Third Quarter Results

Revenue for the third quarter 2018 totaled $279.3 million, up 57.0% from the third quarter 2017. This increase was primarily due to the overall strength of the renewable energy project sector and, to a lesser extent, a number of renewable energy project starts in the quarter that had been previously postponed due to uncertainty related to federal tax credits in late 2017.

Cost of revenue totaled $252.3 million, an increase of 64.3%, compared to the same period in 2017. The increase was primarily due to the larger volume of business in the quarter.

Gross profit totaled $27.0 million for the quarter, an increase of 11.1% compared to the same period in 2017. The increase in gross profit was primarily driven by higher revenues, partially offset by a larger increase in costs. As a percentage of revenue, gross profit declined and totaled 9.7% for the quarter as compared to 13.7% in the prior-year period. The decrease in margin was primarily due to a higher number of projects in the earlier phases of completion than in the prior year. Project profit margins tend to increase as the projects near completion.

Selling, general and administrative expenses were $17.0 million for the third quarter, an increase of 78.7% year- over-year. SG&A expenses were 6.1% of revenue in the third quarter of 2018, compared to 5.3% in the same period in 2017. The increase in SG&A expenses was primarily driven by $6.9 million of acquisition related expenses, coupled with stock compensation expense of $0.5 million.

Net income for the quarter was $5.7 million, or $0.17 per diluted share, compared to $9.2 million, or $0.42 per diluted share, for the prior-year period. Diluted share count for the third quarter 2018 totaled 31.4 million shares compared to 21.6 million diluted shares in the prior-year period.

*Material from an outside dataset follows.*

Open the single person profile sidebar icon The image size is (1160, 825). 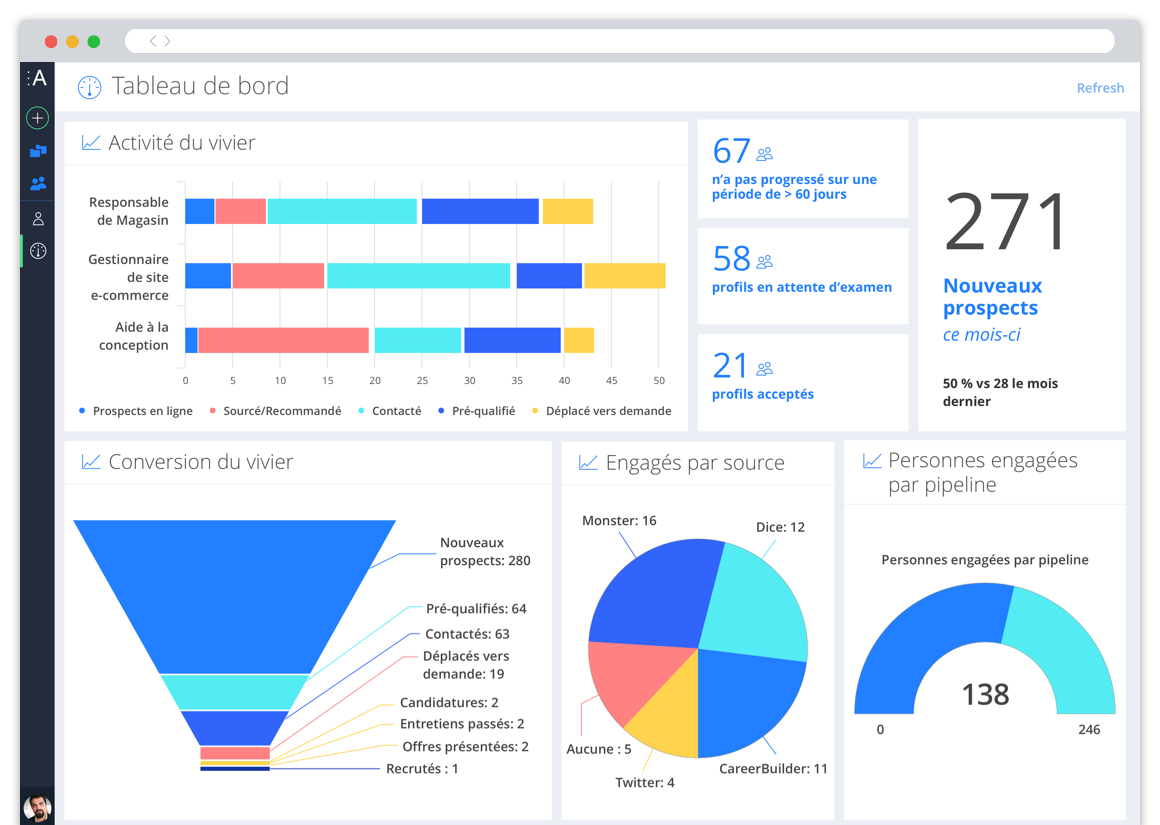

Adjusted EBITDA was approximately $21.2 million for the quarter, up 6.4% year-over-year.  In the third quarter 2017, Adjusted EBITDA benefited from the higher margin on a larger number of projects nearing completion, as compared to the third quarter 2018, when the Company saw a larger number of projects in earlier phases of construction. Projects tend to accrete in margin over their lifecycle, so projects in the beginning of their construction have lower EBITDA margins than those approaching completion.  For a reconciliation of net income to Adjusted EBITDA, please see the tables following results of operations.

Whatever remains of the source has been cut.